Последнее отступление - [2]

Шрифт
Интервал

Зажил новый купец на зависть всей округе. Перестав ездить в Монголию, он открыл лавку, где было все, начиная от соли и спичек, кончая полным набором добротной сбруи. У мужиков редко водились деньги, и торговать Федоту Андронычу приходилось по-особому — он обменивал товары на зерно и муку. Давал и в долг. Долговых расписок не составлял, так как поначалу был неграмотным. Потом научился царапать толстым карандашом, но и после этого предпочитал записям древний способ исчисления долгов. Брал круглую палочку, вырезал на ней зарубки, каждая зарубина — пуд зерна, затем палочку раскалывал. Одну половину отдавал должнику, другую оставлял себе. При уплате палочки складывались, и зарубки должны были на той и другой половине совпадать. Не смошенничаешь!

Федот, как и прежде, пахал землю, сеял хлеб. И пашни было у него не меньше, чем у самого богатого мужика в деревне. Один управляться не мог, нанимал работников.
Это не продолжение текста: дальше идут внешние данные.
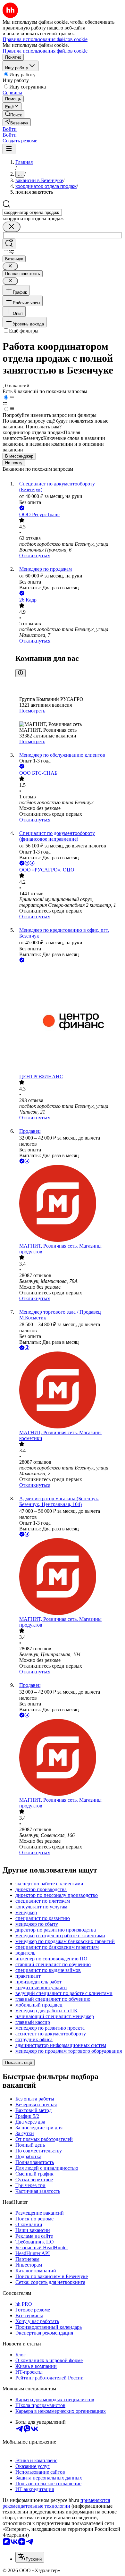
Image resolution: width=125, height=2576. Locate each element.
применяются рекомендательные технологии (56, 2503)
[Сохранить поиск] (9, 244)
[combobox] (32, 212)
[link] (13, 114)
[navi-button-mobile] (9, 149)
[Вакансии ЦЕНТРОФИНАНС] (69, 1019)
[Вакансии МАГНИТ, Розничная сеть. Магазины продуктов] (69, 1204)
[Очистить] (12, 227)
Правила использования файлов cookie (45, 51)
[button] (10, 129)
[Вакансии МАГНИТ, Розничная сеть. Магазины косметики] (69, 1390)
Много ли денег у Федота Андроныча — никто не знал. Он не любил говорить о своем богатстве, вечно жаловался, прибеднялся. Немало потешал он мужиков своими выездами в город за товарами. Лошади у него были добрые, рослые и широкогрудые, а закладывал он их всегда в простую крестьянскую телегу, хомуты надевал хотя и крепкие, но до того убогие с виду, что брось на дороге — не каждый домой потащит.

— Много бездельников на чужие крохи зарится. У меня, может, в кармане вша на аркане, а разряжусь, и найдутся лиходеи — кокнут по черепу, — говорил он мужикам.

Припоминая все слышанное о купце, Захар смотрел на его грязный затылок, на замызганный ворот зипуна, думал: «Жизнь тоже! Денег, наверно, торба, а ходит, как побирушка».

Лошади, стуча копытами, прошли по шаткому мосту и резво побежали под гору. Замелькали частоколы огородов и прясла гумен.

— Тебя до дому подвезти или напрямик махнешь? — спросил Федот Андроныч, натягивая вожжи.

— Теперь дойду. Большое спасибо. Помоги мне мешок на спину поднять. — Захар соскочил с телеги и, не вынимая левой руки из кармана шинели, правой взялся за ремни котомки. Федот Андроныч, не слезая с воза, помог Захару поднять мешок на плечи.

Еще издали Захар заметил над родной крышей легкий дымок и ускорил шаги. Через гумно, знакомой тропинкой — во двор. Большой старый пес, звякнув цепью, бросился навстречу, готовый вцепиться в полу шинели.

— Шарик, ты что, сдурел? — прикрикнул на него Захар.

Пес остановился, вильнул хвостом, радостно взвизгнул.

— Узнал ить! Ах ты подлец! — изумился Захар. Осторожно, будто боясь обидеть, оттолкнул его ногой и быстро пошел в дом.

В избе стоял полумрак. Топилась железная печка. Над ней с ложкой в руке склонилась Варвара. Оглянувшись на стук, она вздрогнула, глаза ее округлились от удивления, потом часто-часто заморгали и в них заблестели слезы.

Здоровой рукой Захар притянул ее к себе. Варвара всхлипнула, уткнулась лицом в шинель.

— Ну, ну, радоваться надо, а ты — в слезы.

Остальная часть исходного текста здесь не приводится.